While First Lady of California, Mrs. Reagan had championed the Foster Grandparents program, which brings together senior citizens and disadvantaged children, and the program benefited greatly from her support. As First Lady of the United States, Mrs. Reagan helped expand the program on a national level and promoted private funding in local communities.
Mrs. Reagan resumed her work with Foster Grandparents almost as soon as she came to the White House. She attended a few events in her earliest months as first lady, while also handling the refurbishing of the White House and attending other official events. The first major event she attended for Foster Grandparents was the National Conference in Washington, D.C. on July 2, 1981. Soon afterwards, she was featured on the Mike Douglas Show, which helped bring national awareness to the program.
With Jane Wilkie, Mrs. Reagan coauthored a book, To Love a Child, and a song by the same title was written and dedicated to her. The song was recorded by Frank Sinatra, and all proceeds from the book and the record benefited the Foster Grandparents program. In October of 1982, Mrs. Reagan hosted a picnic lunch for 600 local foster grandparents and children at the White House, and Frank Sinatra performed the song.

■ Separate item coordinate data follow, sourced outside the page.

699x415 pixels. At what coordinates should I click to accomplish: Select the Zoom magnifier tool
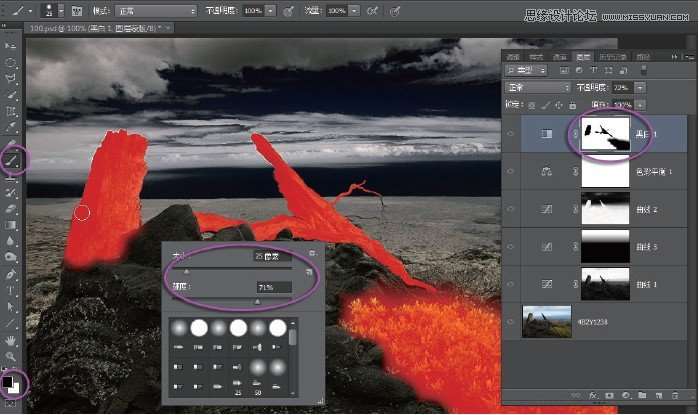pos(12,356)
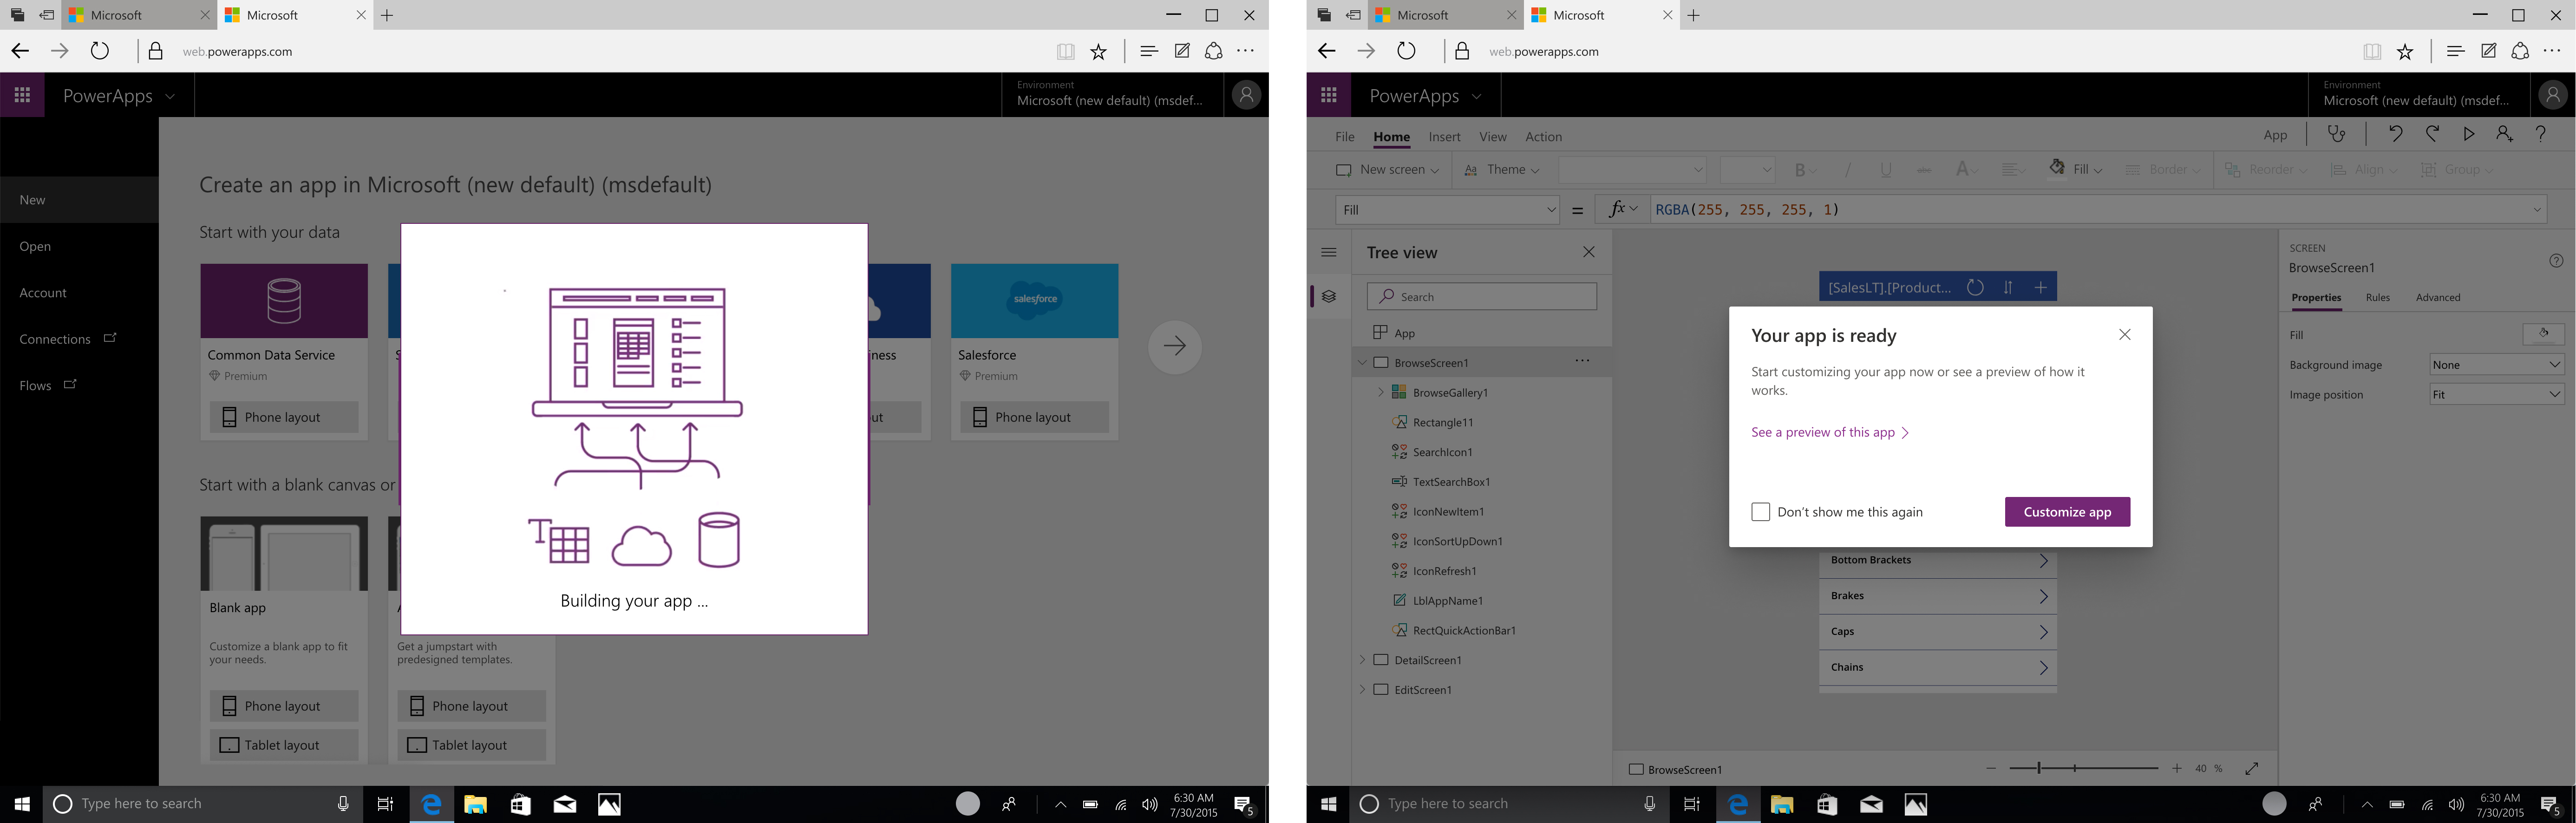This screenshot has width=2576, height=823.
Task: Click the Tree view Search field
Action: pos(1481,297)
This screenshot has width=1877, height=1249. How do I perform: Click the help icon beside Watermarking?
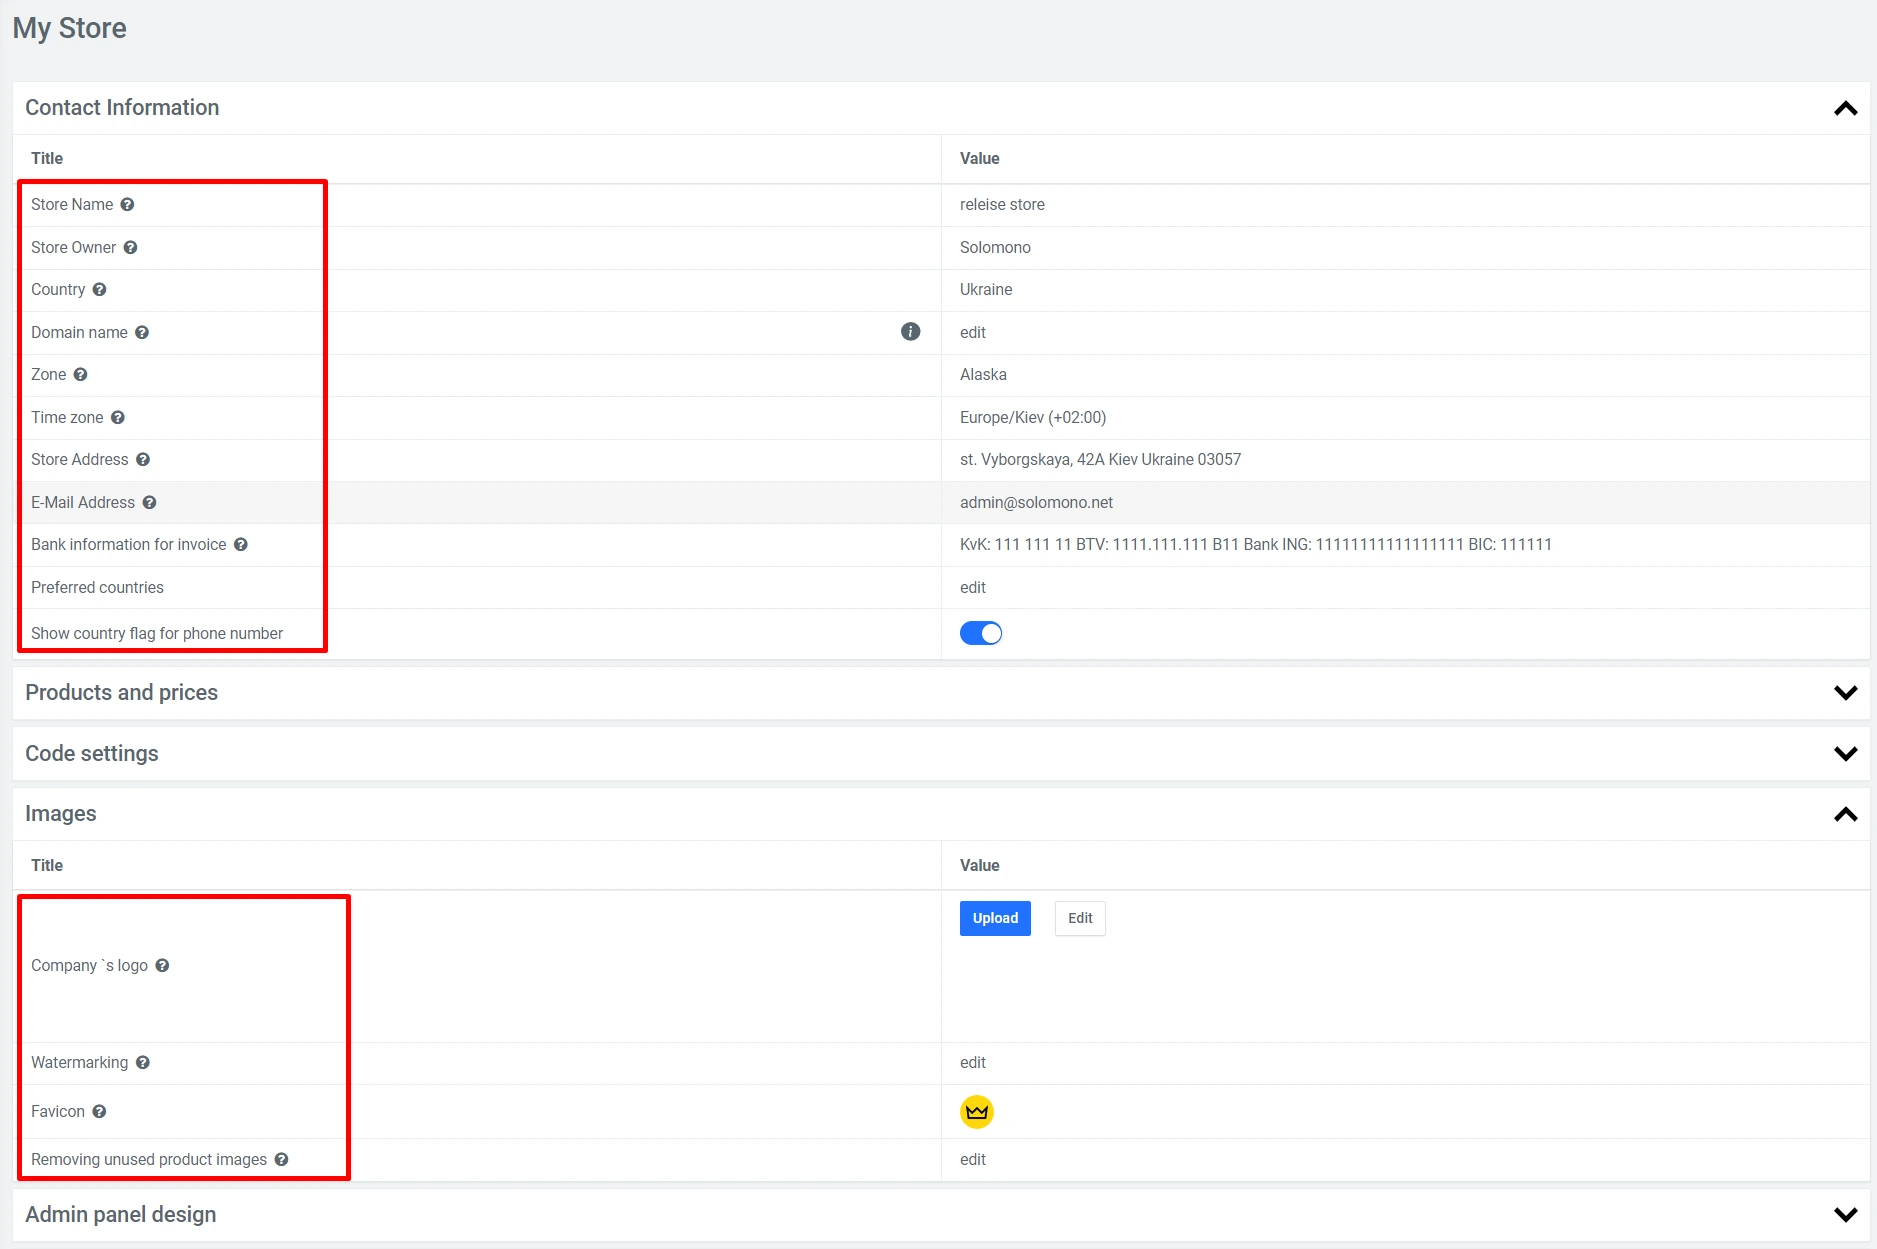pos(143,1063)
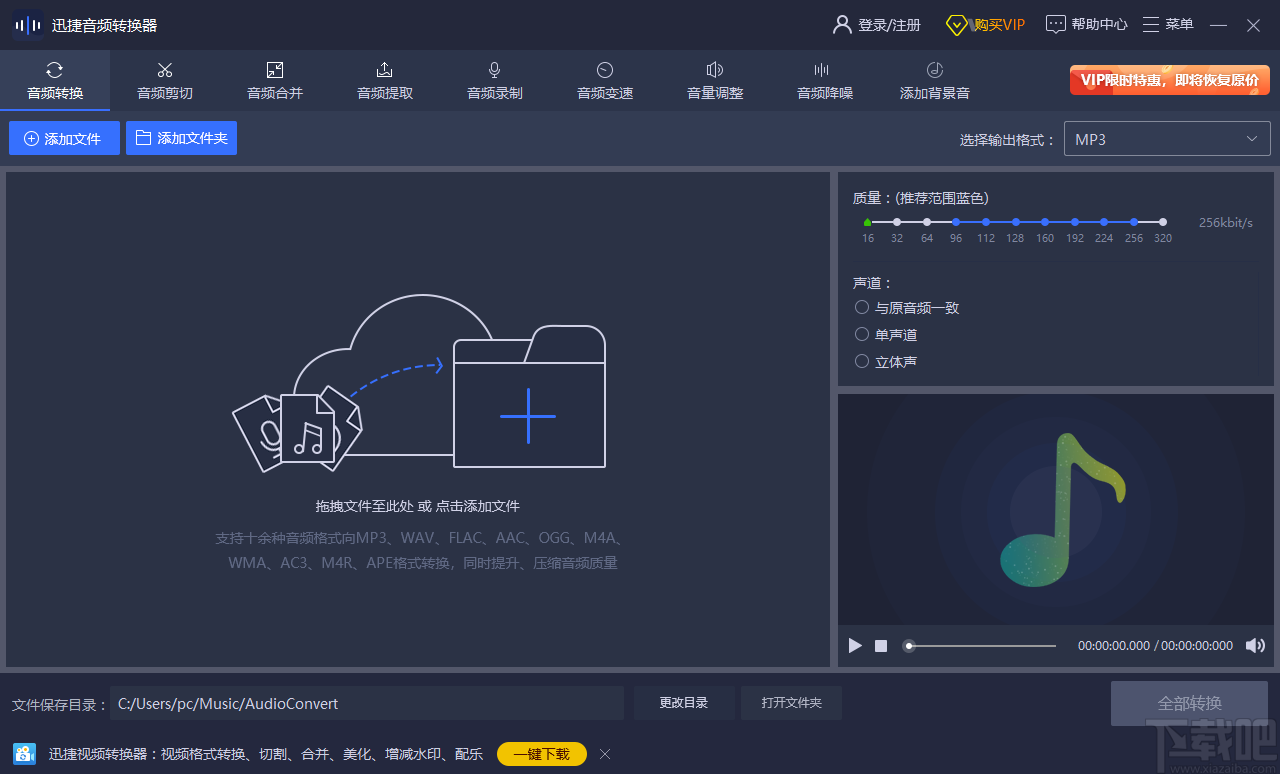Viewport: 1280px width, 774px height.
Task: Select the 音频合并 (audio merge) tool
Action: click(274, 80)
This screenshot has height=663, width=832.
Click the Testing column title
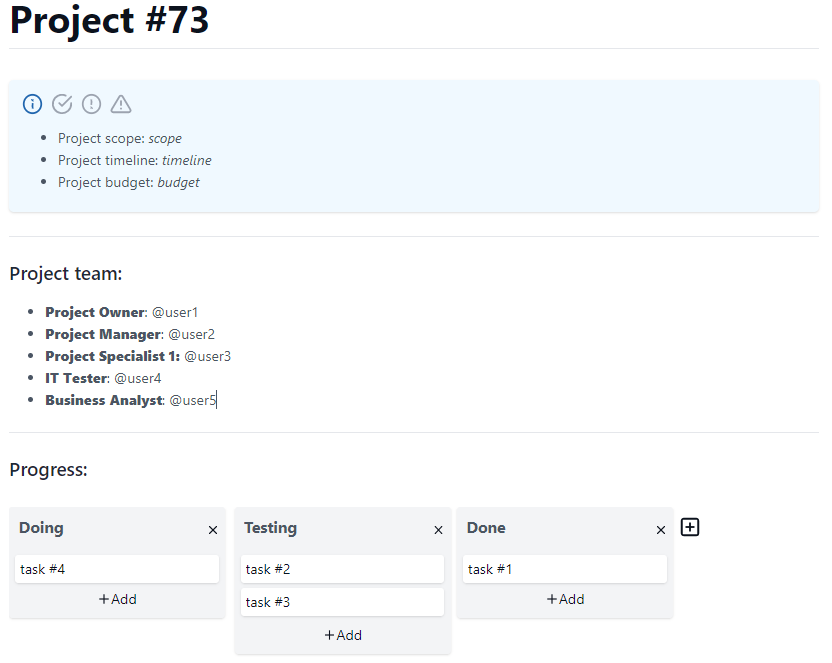[x=270, y=528]
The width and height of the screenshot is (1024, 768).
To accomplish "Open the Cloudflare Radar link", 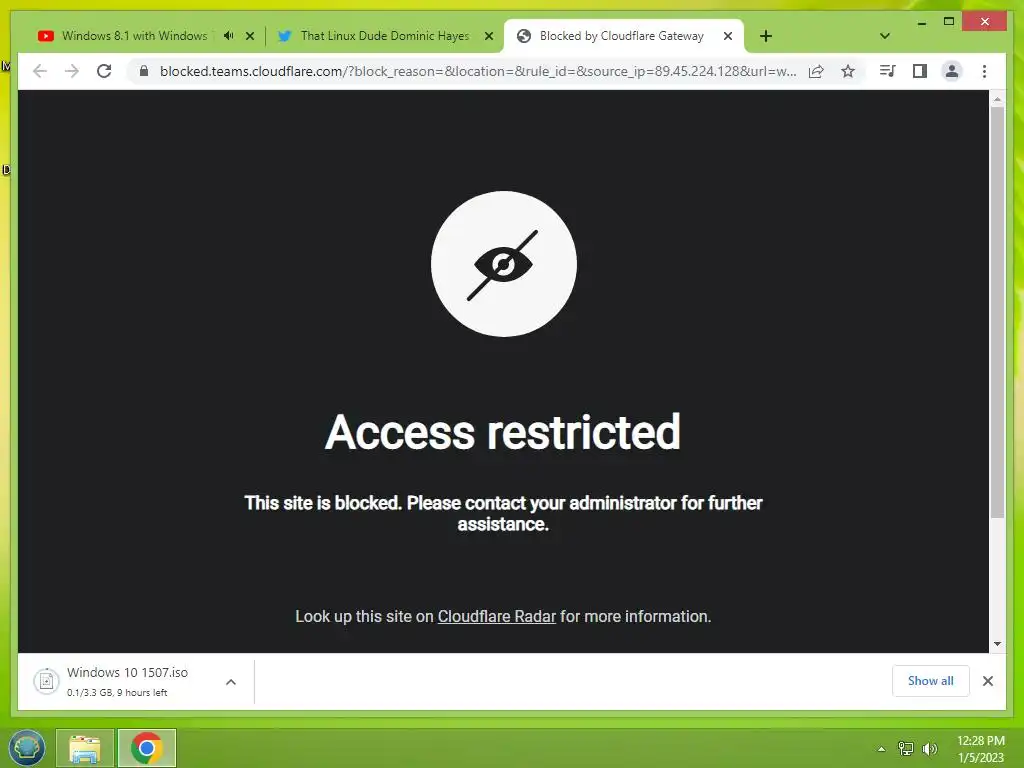I will (496, 616).
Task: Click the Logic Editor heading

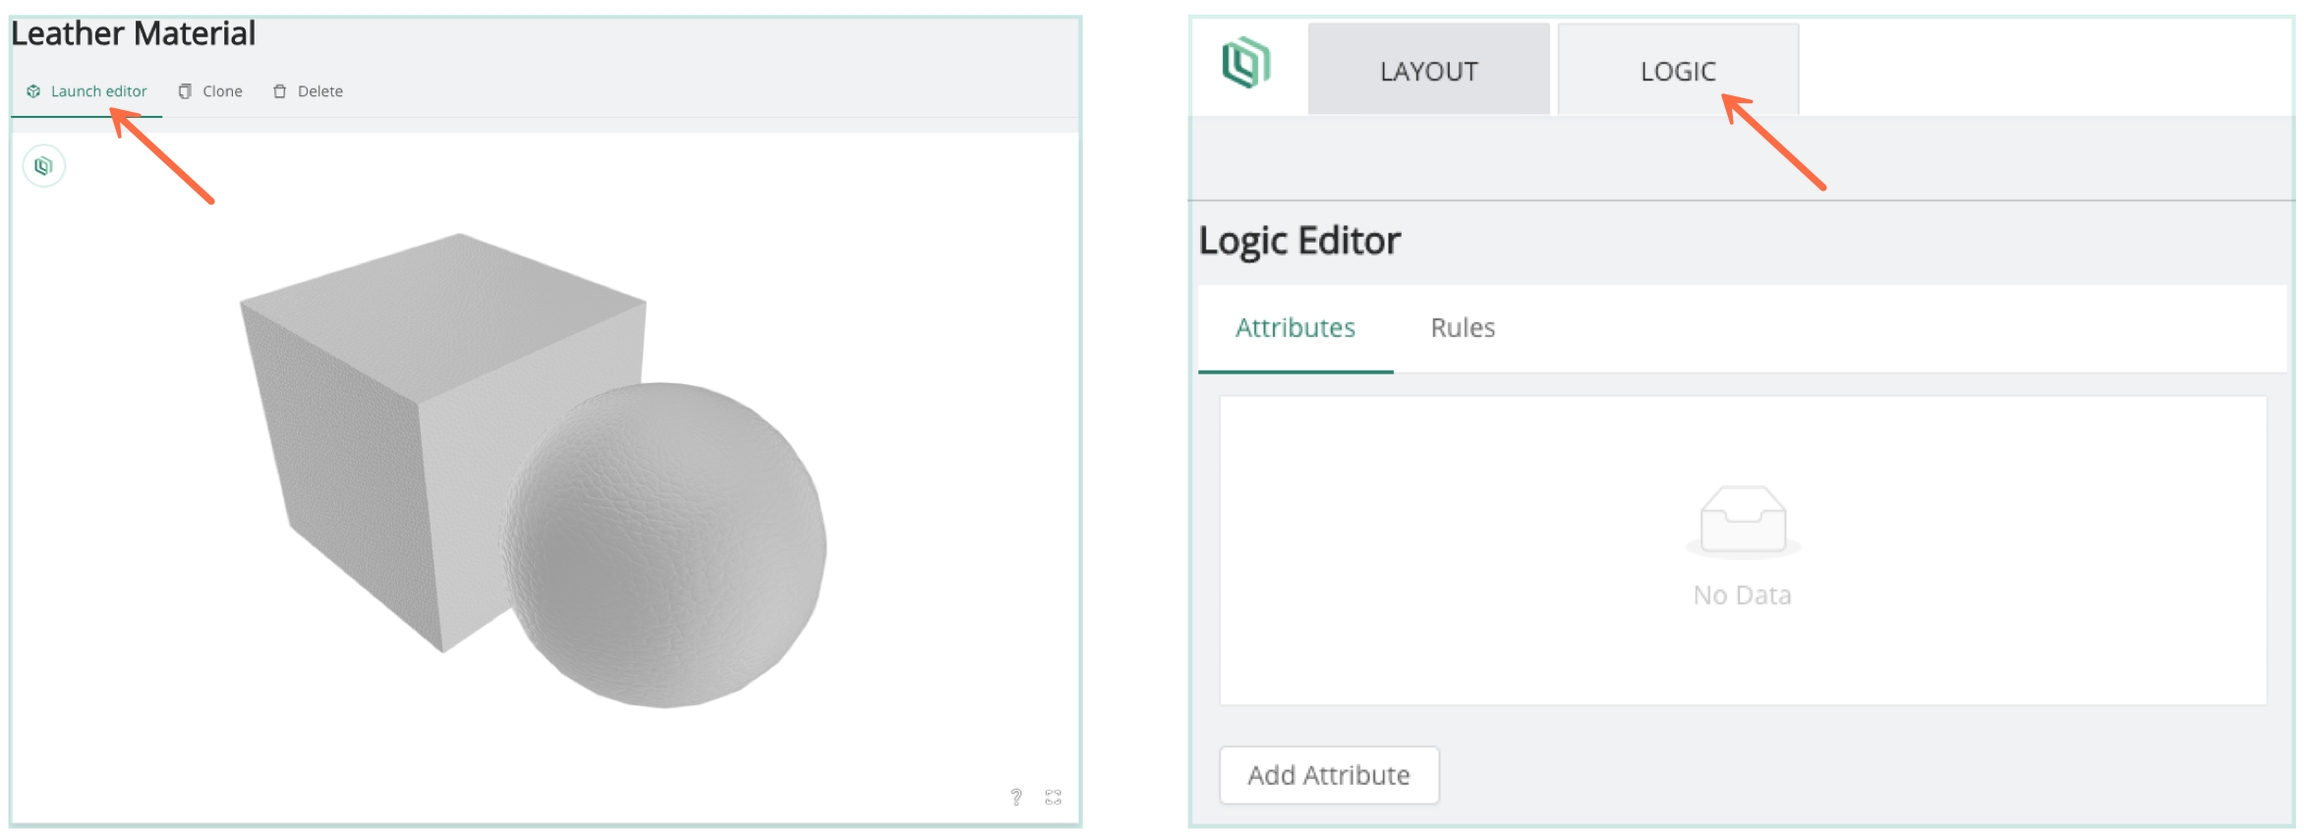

Mrs. Reagan continued to work on behalf of the program for her eight years in the White House. In June of 1988 she visited Walt Disney World with 500 foster grandparents, and enlisted Mickey Mouse as an Honorary Foster Grandparent. As a measure of the power of a first lady’s attention, in the program’s first year of operation 782 foster grandparents had carried out thirty-three projects in twenty-seven states. By 1985, approximately 19,000 foster grandparents served some 65,000 children through 245 projects in all fifty states, the District of Columbia, Puerto Rico and the Virgin Islands.